I remember the conversation like it was yesterday. It is January 1998. I am on a mission trip to New York City, staying in a homeless shelter. I am having a conversation with a man who is a member of the community. They followed a 12-step curriculum, and he was trying to convince me his higher power was a toaster.  

If you ask me why I am still a Christian and why I still believe in God, I can’t give you a theological answer. I think for me, God transcends the definable. God for me is a transrational being. My belief in God is experientially based.  

Believing in a higher power for support instills a sense of trust. It can foster a deep sense of connection and purpose. Paul Tillich “suggested that God be understood as the “ground of Being-Itself.” He felt that, since one cannot deny that there is being (where we and our world exist), there is therefore a Power of Being. He saw God as the ground upon which all beings exist. As such, God precedes “being itself” and God is manifested in the structure of beings.” 

Self-Examination, Admitting faults, and Readiness to Remove Defects 

Sometimes I get a client who comes to my office for therapy who was either told they had to go by a spouse or by a parent. Often, this person really does not want to be sitting across for me and will on occasion verbalize not knowing why they are in my office. Sometimes, I get “my wife said I should go, it will help with our marriage.” All of these people are in what we call in the Transtheoretical Model of Change, the Precontemplation stage of change.  

In behavioral work, when a noxious behavior is identified, one of my criteria for triaging the severity of the behavior is “is it annoying to the people around the client or the clients’ friends and family?” or “Is there a chance of danger?”(Self harm, bodily harm, violence, suicidal ideation, property damage). 

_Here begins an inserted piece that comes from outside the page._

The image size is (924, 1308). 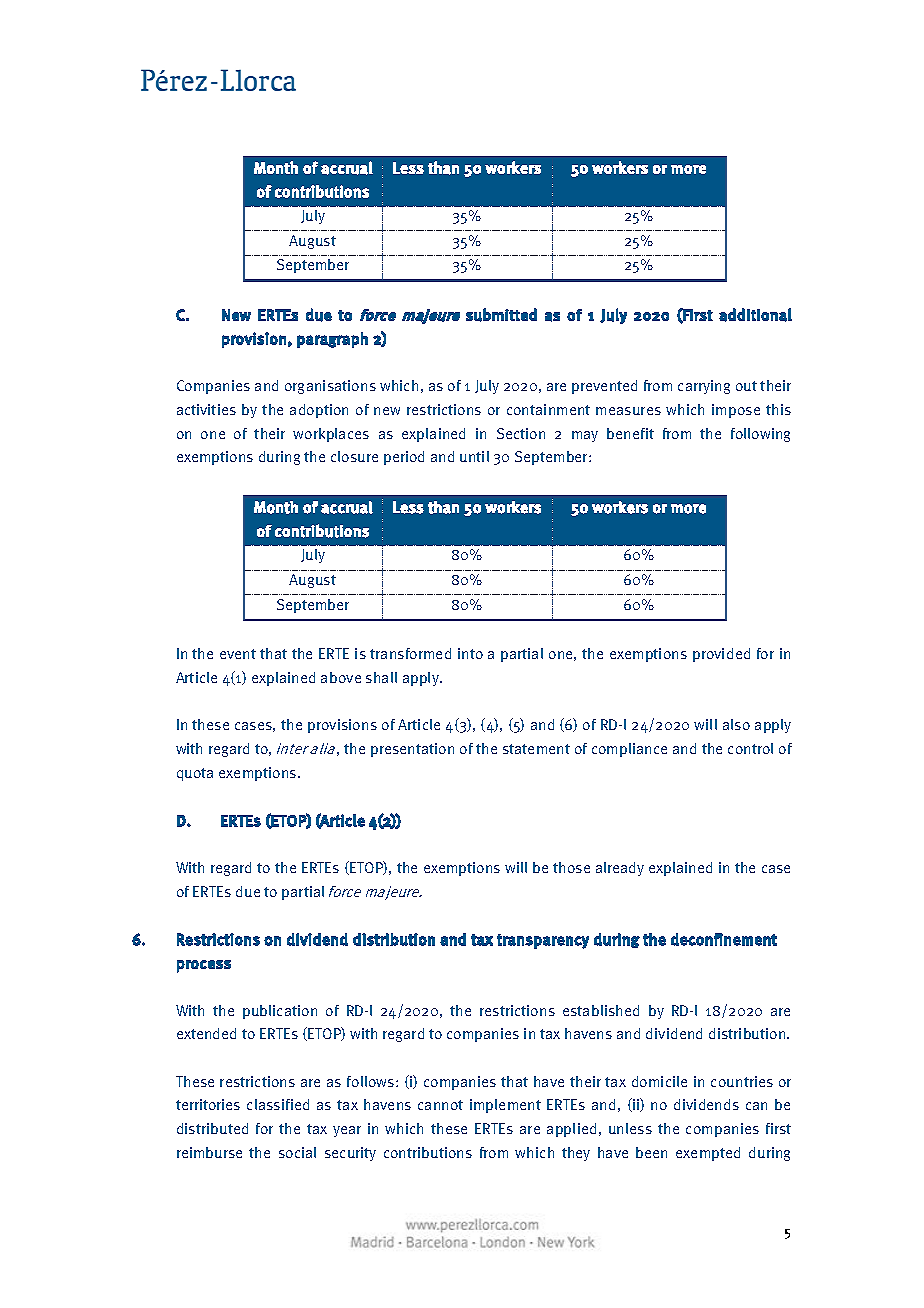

I tell my clients, admitting we have a problem is the first step, which is also taken from AA. But there is a deeper spiritual practice here, learning how to be humble. Confronting our ignorance and questing daily for deeper knowledge of self and the world around us. In this deeper of cultivating humility, we can recognize our flaws and our virtues. In doing so, we deepen our understanding of ourselves. In this, we continue to tread on the path towards spiritual maturity.  

Asking a Higher Power to Remove Shortcomings 

It is felt that this step is in alignment with submitting to the higher power. Opening my prayers from the Benedictine Daily office are these words: “O God, make speed to save us. O Lord, make haste to help us.” Before getting out of my car for the last 15 years, I have uttered these words, “Come Holy Spirit, move through my day and help me be an instrument of peace. Also, in my thoughts are “not my will Lord, but
yours.” Coming into our day humbly emphasizes our willingness to be open to our
vulnerabilities and ignorances. It emphasizes our humility and aides us on the continuous journey of becoming better versions of ourselves.  

Too Much to Think About 

I have only scratched a tiny amount of the surface of where we could go reflecting on the 12 Steps. This may be my first two-part post. With the 12 steps of the Alcoholics Anonymous, we not only have a powerful tool for healing and breaking the bondage of addiction, but we have powerful guide to lead us on our spiritual path.